Es war der reinste Genuss, über dieses schöne Gras zu gehen, weil es noch weicher war als die Wiese zuvor. Auch der Himmel war viel blauer als der zu Hause, aber das Beste daran waren die Wolken: Diese waren rosarot und hatten die Form von Kuscheltieren. Eine Wolke sah aus wie ein Teddybär, eine wie ein Frosch und eine andere sogar wie ein Nilpferd.

Fasziniert ging ich weiter und kam recht bald an der Bank an, die sich neben dem kleinen Bach befand. Artig setzte ich mich hin, lehnte mich wohlig an und schloss die Augen.

Das leise Plätschern des Bachs wirkte wie eine Schlaftablette auf mich, und so kam es, dass ich in meinem eigenen Traum einnickte.

Herr Grinspfote

Mein Schläfchen wurde jäh unterbrochen, als ich plötzlich laute Dudelsackmusik hörte. Erschrocken riss ich meine Augen auf und starrte in zwei riesige Hunde-Augen. Vor mir stand ein Wolkenkratzer von einem Hund, der mich missbilligend anstarrte.

Als er sah, dass ich meine Augen offen hatte, nahm er seinen Dudelsack herunter und steckte ihn in einen großen Rucksack. »Mein Fräulein, mir scheint, als würde ich hier nicht erwartet«, sagte er sehr förmlich.

»Du bist ja ein Hund«, sagte ich erstaunt und wollte ihn streicheln.

»Ich möchte doch bitten, mein Fräulein. Keine Vertraulichkeiten! Dafür kennen wir uns noch viel zu wenig. Außerdem sind wir nicht per Du. Nennen Sie mich doch bitte Herr Grinspfote!«

Irritiert über diese Worte fragte ich: »Und wie ist Ihr Vorname, und welche Rasse sind Sie?«

»Mein Vorname tut nichts zur Sache, und offiziell gelte ich als Bernhardiner.«

»Ach ja, die tragen doch immer so ein Holzfässchen um den Hals, oder?«

»Sehe ich wie ein Nutztier aus? Ich bin doch kein Esel oder Kamel. Die müssen immer Sachen herumschleppen, aber ich bin etwas Besonderes: Ich bin nämlich Ihr Berater und Führer. Ich trage eine große Verantwortung auf meinen Schultern.«

»Helfen Sie mir, die Aufgaben zu lösen, von denen mir der Nebel erzählt hat?«

»Ich kann Sie nur beraten und zu den Orten hinführen, zu denen Sie gehen müssen. Aber sonst kann ich Ihnen nicht weiterhelfen. Da müssen Sie Ihren Kopf schon selbst anstrengen.«

»Wissen Sie wenigstens, was für Aufgaben ich lösen muss?«

»Ich habe so eine Ahnung, aber mehr wird vorerst nicht verraten. Alles zu seiner Zeit. Zuerst müssen wir nach Federburgenland gehen. Der König und die Königin erwarten uns bereits. Sind Sie so weit?« Herr Grinspfote wartete nicht meine Antwort ab, schüttelte sein zotteliges Fell, zog seinen Rucksack an und trottete los.

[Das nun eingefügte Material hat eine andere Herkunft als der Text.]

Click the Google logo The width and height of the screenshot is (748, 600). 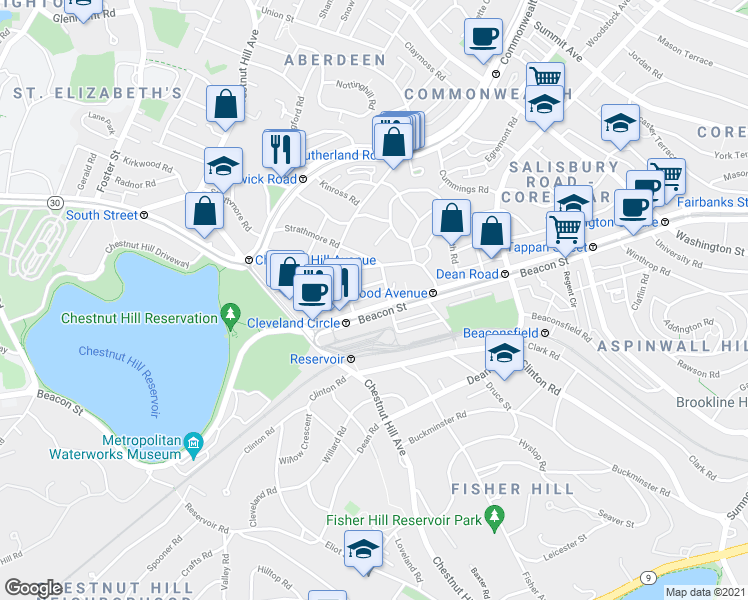pyautogui.click(x=34, y=589)
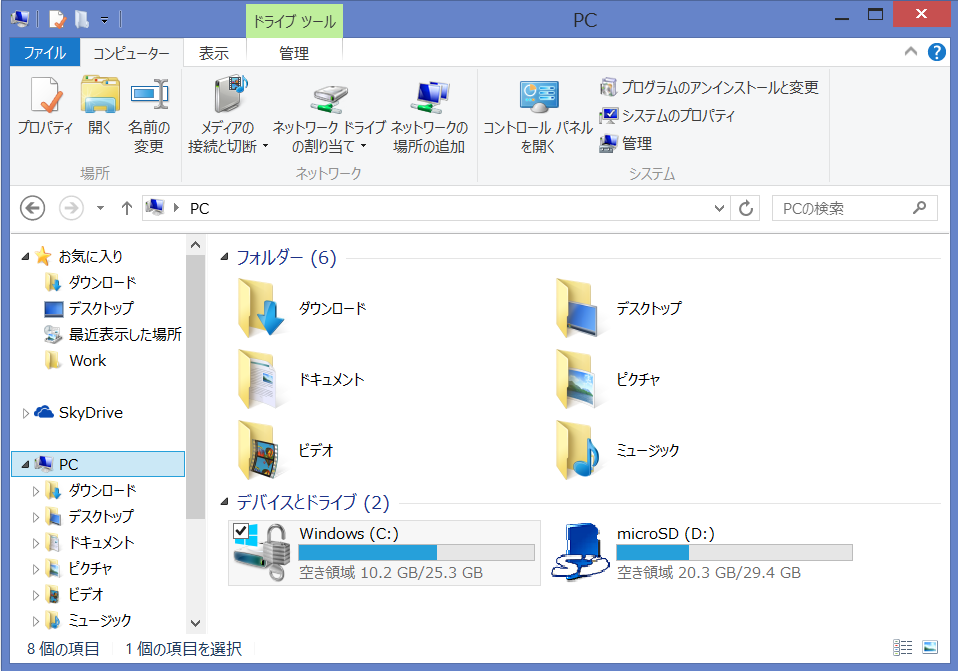Screen dimensions: 958x671
Task: Expand the SkyDrive tree node
Action: pyautogui.click(x=26, y=413)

Als ich ihm folgte, betrachtete ich ihn neugierig. Auf mich wirkte er wegen seiner Größe eher wie ein Pony als wie ein Hund. Obwohl er so ein Ungetüm war, flößte er mir keine Angst ein. Er hatte zwar eine seltsame Art zu sprechen und tat so, als wäre er etwas Besseres, aber ich hatte nicht das Gefühl, dass er gefährlich war. Meine Omi sagte zwar immer, dass man bei Hunden aufpassen müsse, aber Herr Grinspfote war ja schließlich nur ein Traumhund.

Wir verließen die schöne Maikäferwiese, überquerten ein kleines Wäldchen und kamen zu einer anderen Wiese, die voll mit bunten Blumen war. Als ich näher hinsah, traute ich meinen Augen nicht. Die Blumen hatten die Form von Instrumenten. Da waren zum Beispiel pinkfarbene Trompeten, neongelbe Posaunen, gelbviolette Klarinetten, orangegrüne Saxophone, und sogar himmelblaue Schlagzeuge konnte ich erkennen.